_Work required_.
Arrange the material from its first line through the line containing "point(595,93)", including that line, as a JSON list of strings with one string per line and blank lines omitted.

_Dataset excerpts_.
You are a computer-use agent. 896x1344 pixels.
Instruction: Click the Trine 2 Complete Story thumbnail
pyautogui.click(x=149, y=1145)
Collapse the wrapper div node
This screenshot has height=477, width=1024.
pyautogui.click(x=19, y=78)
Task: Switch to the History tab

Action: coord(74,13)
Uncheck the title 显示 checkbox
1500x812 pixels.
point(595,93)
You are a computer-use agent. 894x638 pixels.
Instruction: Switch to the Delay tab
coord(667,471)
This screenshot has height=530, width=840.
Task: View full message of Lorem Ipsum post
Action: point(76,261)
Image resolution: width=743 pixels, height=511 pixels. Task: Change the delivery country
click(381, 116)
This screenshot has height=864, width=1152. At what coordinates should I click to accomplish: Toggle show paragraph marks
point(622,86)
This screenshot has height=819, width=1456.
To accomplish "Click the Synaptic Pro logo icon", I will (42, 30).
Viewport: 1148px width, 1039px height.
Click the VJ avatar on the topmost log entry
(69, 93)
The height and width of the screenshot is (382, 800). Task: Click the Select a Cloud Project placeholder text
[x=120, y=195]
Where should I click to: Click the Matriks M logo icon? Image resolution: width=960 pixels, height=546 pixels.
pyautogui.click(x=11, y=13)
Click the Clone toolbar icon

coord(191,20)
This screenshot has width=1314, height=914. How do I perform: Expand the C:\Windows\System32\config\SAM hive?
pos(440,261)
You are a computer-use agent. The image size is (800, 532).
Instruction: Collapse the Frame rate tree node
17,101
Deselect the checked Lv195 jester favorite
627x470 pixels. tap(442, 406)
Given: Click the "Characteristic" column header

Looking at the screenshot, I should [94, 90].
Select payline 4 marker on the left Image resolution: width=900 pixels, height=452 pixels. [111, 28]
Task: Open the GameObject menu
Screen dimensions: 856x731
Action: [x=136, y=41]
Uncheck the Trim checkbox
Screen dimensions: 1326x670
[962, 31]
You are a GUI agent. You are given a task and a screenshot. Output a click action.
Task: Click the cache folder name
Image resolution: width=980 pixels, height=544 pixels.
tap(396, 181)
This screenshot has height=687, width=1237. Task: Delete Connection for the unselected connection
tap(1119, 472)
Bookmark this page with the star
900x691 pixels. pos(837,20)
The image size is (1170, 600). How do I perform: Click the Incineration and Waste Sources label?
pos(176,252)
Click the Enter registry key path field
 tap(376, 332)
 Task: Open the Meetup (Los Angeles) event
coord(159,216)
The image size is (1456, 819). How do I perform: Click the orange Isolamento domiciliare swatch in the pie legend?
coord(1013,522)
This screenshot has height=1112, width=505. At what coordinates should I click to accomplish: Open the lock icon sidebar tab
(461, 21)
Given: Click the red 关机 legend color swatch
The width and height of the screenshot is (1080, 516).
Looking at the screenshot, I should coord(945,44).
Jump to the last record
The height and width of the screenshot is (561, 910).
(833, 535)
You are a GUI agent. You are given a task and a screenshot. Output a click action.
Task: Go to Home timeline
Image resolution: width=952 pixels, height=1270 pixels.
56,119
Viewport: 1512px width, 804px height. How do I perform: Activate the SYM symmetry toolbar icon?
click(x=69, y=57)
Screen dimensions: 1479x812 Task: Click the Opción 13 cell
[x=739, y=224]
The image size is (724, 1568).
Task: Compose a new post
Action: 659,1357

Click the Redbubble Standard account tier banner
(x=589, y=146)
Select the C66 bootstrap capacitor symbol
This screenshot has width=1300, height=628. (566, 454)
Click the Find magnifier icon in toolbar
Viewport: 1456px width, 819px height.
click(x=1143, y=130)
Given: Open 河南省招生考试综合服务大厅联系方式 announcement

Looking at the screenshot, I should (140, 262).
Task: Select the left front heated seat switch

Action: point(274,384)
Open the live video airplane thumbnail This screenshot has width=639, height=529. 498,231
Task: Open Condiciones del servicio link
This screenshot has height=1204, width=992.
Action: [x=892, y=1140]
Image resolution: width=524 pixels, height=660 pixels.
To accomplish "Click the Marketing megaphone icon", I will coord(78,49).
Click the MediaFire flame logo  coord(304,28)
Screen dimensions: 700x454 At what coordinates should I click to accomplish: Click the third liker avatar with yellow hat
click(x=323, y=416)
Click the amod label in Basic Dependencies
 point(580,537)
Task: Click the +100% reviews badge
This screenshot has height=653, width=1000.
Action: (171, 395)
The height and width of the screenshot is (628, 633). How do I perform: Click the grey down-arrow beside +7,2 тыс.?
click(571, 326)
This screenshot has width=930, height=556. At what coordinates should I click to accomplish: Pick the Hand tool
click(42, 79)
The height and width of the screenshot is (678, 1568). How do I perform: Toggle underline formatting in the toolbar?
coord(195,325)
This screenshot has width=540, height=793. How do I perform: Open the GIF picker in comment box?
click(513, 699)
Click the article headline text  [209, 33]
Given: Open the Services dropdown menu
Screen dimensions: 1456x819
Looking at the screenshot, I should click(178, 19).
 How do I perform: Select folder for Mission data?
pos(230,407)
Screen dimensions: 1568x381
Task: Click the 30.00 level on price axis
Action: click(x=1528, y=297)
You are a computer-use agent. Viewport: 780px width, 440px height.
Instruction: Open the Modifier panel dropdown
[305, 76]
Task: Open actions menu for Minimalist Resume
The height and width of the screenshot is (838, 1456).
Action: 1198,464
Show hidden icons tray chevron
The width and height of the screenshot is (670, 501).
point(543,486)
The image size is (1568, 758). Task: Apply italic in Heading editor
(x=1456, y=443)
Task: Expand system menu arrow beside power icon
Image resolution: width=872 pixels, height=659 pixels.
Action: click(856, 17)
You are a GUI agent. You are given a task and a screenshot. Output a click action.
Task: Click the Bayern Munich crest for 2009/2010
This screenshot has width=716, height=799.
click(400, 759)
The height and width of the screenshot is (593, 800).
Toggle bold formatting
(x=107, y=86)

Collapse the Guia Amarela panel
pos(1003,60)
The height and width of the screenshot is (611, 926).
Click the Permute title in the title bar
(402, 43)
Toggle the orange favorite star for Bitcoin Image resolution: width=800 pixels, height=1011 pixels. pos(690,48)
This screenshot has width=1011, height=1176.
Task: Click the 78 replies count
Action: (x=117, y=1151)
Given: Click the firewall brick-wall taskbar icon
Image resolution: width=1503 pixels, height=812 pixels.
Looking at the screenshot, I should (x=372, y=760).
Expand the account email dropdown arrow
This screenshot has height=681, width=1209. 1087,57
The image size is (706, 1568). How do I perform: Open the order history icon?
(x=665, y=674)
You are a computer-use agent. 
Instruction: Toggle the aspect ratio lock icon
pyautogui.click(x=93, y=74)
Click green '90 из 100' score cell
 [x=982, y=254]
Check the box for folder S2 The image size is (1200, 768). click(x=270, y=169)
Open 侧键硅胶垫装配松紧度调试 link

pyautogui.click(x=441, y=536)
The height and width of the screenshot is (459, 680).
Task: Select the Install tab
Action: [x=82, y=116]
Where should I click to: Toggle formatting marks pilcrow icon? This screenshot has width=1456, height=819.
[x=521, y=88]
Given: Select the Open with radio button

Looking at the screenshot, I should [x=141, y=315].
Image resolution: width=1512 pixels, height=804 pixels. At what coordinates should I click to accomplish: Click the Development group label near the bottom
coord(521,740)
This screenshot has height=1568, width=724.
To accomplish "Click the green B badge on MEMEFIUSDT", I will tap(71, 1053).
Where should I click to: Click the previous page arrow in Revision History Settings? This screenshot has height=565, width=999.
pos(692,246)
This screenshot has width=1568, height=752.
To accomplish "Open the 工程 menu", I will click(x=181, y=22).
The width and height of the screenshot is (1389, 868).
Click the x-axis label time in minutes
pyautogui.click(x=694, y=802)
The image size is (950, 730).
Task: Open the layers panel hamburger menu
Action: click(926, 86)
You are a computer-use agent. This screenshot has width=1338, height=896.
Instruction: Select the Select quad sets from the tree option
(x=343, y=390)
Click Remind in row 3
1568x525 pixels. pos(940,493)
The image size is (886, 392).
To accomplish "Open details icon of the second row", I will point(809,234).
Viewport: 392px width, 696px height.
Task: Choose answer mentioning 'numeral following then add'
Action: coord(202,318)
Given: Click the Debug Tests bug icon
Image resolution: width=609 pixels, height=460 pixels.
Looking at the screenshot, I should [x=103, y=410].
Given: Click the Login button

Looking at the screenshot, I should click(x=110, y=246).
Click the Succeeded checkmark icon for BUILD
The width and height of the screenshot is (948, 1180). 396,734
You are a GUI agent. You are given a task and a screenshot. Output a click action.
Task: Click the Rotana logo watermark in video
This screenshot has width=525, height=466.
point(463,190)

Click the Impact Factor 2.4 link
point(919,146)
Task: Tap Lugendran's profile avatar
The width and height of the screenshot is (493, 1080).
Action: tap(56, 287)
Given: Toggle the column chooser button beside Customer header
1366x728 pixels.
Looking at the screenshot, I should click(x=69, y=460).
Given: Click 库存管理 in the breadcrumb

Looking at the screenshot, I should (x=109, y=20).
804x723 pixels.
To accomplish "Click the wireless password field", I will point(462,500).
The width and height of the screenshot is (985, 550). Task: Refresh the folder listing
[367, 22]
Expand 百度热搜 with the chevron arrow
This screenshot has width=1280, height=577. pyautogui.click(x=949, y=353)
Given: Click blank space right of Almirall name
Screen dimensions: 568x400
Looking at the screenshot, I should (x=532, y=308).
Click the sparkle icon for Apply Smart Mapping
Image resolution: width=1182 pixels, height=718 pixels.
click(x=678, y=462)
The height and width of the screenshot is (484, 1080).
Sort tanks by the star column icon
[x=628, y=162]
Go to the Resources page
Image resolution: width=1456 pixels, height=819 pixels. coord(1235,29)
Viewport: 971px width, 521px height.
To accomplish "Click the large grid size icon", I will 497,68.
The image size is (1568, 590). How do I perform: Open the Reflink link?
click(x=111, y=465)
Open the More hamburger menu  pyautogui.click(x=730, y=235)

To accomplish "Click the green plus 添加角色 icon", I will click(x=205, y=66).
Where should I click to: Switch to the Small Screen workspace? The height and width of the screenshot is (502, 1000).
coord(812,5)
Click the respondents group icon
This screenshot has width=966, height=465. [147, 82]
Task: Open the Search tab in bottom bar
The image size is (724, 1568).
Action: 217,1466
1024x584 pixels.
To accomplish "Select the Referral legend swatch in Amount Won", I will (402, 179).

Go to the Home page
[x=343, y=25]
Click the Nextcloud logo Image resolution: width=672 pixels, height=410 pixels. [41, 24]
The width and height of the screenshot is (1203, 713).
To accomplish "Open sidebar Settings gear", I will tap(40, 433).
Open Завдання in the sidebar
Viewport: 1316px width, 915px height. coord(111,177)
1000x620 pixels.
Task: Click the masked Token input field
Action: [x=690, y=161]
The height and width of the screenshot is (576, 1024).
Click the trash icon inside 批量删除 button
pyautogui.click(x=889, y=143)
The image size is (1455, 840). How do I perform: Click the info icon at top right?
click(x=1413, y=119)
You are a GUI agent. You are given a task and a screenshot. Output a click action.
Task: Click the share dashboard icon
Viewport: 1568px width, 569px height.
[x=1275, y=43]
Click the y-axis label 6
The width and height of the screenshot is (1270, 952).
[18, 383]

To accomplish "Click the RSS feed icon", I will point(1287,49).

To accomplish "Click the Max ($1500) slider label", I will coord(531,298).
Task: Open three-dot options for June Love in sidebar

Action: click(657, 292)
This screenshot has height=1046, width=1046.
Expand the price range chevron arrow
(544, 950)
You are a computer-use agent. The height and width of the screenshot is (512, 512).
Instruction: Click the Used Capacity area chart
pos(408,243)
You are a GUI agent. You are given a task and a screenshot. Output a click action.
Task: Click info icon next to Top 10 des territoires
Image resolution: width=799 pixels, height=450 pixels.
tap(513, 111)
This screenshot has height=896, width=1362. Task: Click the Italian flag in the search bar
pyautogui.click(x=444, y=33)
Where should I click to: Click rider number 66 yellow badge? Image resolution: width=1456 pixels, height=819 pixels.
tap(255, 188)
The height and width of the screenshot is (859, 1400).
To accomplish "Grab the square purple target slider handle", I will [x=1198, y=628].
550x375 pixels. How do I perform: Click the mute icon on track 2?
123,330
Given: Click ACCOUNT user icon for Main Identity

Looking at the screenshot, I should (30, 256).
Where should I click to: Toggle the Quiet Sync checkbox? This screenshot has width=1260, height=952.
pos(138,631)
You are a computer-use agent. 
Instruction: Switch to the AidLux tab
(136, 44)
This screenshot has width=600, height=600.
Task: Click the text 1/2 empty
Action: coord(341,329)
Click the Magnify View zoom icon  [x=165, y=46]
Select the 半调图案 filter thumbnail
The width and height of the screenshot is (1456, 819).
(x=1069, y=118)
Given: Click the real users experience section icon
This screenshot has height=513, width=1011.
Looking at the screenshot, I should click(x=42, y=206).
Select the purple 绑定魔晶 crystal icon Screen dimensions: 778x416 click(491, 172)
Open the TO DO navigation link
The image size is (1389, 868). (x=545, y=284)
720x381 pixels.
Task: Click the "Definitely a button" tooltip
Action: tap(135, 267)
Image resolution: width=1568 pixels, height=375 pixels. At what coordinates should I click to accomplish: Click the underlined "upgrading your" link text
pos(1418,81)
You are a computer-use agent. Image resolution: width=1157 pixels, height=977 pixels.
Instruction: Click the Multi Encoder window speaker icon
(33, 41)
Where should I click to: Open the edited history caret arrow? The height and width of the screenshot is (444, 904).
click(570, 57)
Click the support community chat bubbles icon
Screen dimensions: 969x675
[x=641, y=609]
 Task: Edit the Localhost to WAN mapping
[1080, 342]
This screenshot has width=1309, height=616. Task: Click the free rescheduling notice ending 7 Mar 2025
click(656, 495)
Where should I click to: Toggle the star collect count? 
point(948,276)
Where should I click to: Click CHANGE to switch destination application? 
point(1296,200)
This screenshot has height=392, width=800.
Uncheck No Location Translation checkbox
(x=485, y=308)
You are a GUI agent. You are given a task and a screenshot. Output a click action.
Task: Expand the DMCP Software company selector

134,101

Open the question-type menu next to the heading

_Exercise output_.
[
  "You are a computer-use agent. 896x1344 pixels.",
  "Instruction: Click the Trine 2 Complete Story thumbnail",
  "pyautogui.click(x=149, y=1145)",
  "Collapse the wrapper div node",
  "This screenshot has height=477, width=1024.",
  "pyautogui.click(x=19, y=78)",
  "Task: Switch to the History tab",
  "Action: coord(74,13)",
  "Uncheck the title 显示 checkbox",
  "1500x812 pixels.",
  "point(595,93)"
]